LOS ANGELES TIMES: Harry Reid, Elizabeth Warren push in Iowa to save Senate for Democrats

Senate Majority Leader Harry Reid said keeping a U.S. Senate seat in Iowa was key to Democratic control of the upper chamber as he and Sen. Elizabeth Warren rallied voters Saturday in a final push before election day.

“If we win Iowa, we’re going to be just fine,” Reid told activists on a morning conference call organized by the Progressive Change Campaign Committee. “Iowa is critical.”

What was supposed to be an easy lift for Democratic Rep. Bruce Braley in the race for the seat opened by longtime Democratic Sen. Tom Harkin in Iowa is now among the most competitive contests of the midterm elections.

POLITICO: Reid: Senate hinges on Iowa

If Joni Ernst beats Rep. Bruce Braley in Iowa on Tuesday, Senate Majority Leader Harry Reid said he expects to kiss the Democratic majority goodbye.

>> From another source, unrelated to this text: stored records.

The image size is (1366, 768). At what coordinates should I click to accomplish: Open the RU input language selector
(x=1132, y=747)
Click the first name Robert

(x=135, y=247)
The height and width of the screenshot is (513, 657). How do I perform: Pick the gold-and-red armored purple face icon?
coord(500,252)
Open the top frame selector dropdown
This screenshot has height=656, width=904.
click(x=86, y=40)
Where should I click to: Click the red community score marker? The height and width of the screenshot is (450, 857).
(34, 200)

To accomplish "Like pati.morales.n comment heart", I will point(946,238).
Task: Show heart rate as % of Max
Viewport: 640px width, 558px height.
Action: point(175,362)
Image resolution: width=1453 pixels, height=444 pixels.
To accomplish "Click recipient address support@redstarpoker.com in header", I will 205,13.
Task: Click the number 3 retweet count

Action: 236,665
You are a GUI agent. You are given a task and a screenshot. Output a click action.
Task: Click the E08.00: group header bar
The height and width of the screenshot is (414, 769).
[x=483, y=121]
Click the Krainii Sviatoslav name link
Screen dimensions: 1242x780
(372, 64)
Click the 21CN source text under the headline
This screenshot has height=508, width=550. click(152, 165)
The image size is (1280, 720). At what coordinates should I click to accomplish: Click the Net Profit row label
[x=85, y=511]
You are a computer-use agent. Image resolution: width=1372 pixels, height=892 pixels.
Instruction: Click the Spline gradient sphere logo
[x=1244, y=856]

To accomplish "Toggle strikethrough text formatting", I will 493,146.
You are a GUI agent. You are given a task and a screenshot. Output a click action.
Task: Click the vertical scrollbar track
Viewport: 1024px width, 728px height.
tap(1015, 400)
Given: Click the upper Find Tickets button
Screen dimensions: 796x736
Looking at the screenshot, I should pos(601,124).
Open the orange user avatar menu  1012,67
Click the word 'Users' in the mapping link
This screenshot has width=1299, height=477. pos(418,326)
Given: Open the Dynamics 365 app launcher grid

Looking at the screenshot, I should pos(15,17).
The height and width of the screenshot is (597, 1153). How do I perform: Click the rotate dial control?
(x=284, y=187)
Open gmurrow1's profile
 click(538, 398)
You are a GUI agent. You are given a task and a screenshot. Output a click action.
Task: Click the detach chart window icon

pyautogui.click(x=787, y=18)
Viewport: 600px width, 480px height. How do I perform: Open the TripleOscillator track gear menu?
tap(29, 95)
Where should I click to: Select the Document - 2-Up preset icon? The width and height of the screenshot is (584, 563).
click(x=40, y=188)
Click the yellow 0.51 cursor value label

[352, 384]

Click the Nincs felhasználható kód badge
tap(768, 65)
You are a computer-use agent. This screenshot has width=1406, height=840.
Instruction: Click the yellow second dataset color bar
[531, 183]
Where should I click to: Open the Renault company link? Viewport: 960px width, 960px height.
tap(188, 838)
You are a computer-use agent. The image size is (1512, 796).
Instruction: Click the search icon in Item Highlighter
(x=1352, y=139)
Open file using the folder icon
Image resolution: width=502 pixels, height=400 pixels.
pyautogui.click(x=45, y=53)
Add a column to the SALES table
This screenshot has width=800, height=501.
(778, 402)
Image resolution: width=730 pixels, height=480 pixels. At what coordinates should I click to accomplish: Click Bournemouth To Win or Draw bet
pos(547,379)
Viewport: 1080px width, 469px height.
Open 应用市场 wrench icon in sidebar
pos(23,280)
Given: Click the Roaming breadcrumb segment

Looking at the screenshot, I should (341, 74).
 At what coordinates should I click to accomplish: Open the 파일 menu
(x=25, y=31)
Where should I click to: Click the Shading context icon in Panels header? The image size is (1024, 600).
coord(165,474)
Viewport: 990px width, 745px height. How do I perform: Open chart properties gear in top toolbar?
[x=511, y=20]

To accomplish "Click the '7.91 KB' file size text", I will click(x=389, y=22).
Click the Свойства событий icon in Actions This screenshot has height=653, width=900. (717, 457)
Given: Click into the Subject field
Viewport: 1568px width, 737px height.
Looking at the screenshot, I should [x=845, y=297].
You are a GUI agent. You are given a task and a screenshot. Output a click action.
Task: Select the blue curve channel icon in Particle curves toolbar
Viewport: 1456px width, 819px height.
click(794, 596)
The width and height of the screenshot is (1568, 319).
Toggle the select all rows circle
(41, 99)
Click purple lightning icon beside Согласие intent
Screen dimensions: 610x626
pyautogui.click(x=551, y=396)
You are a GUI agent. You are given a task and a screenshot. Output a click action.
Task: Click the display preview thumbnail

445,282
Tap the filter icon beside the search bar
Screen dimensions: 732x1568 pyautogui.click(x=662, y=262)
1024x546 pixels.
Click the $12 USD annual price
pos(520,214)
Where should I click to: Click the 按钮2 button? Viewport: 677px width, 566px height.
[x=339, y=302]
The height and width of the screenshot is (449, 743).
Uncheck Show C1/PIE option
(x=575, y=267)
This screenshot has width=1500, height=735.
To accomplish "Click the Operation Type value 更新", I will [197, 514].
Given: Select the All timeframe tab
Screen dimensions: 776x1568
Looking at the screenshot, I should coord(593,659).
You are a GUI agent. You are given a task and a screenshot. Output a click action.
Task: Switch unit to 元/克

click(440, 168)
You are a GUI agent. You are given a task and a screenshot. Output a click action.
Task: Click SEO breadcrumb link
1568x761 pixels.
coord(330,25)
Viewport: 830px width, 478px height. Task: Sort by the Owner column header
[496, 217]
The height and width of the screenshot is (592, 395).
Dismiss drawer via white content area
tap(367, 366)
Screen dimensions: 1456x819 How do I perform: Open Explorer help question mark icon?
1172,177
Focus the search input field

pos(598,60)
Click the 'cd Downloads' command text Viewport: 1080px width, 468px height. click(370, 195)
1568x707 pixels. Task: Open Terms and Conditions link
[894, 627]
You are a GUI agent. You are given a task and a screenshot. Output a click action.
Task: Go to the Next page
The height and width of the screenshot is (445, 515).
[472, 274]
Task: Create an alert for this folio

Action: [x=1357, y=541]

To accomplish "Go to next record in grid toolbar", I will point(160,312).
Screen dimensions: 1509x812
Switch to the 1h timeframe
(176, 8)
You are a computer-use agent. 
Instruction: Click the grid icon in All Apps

The Nevada Democrat said if Braley wins in Iowa, Democrats will do “just fine.” And if they lose? Say hello to Majority Leader Mitch McConnell, Reid said in a conference call Saturday with the Progressive Change Campaign Committee.

“Joni Ernst would mean — coming to the United States Senate — that Mitch McConnell would be leader of the United States Senate, who agrees with her on everything. Think of what would mean for our country,” Reid said of Ernst, repeatedly attacking her positions against raising the federal minimum wage to $10.10 an hour.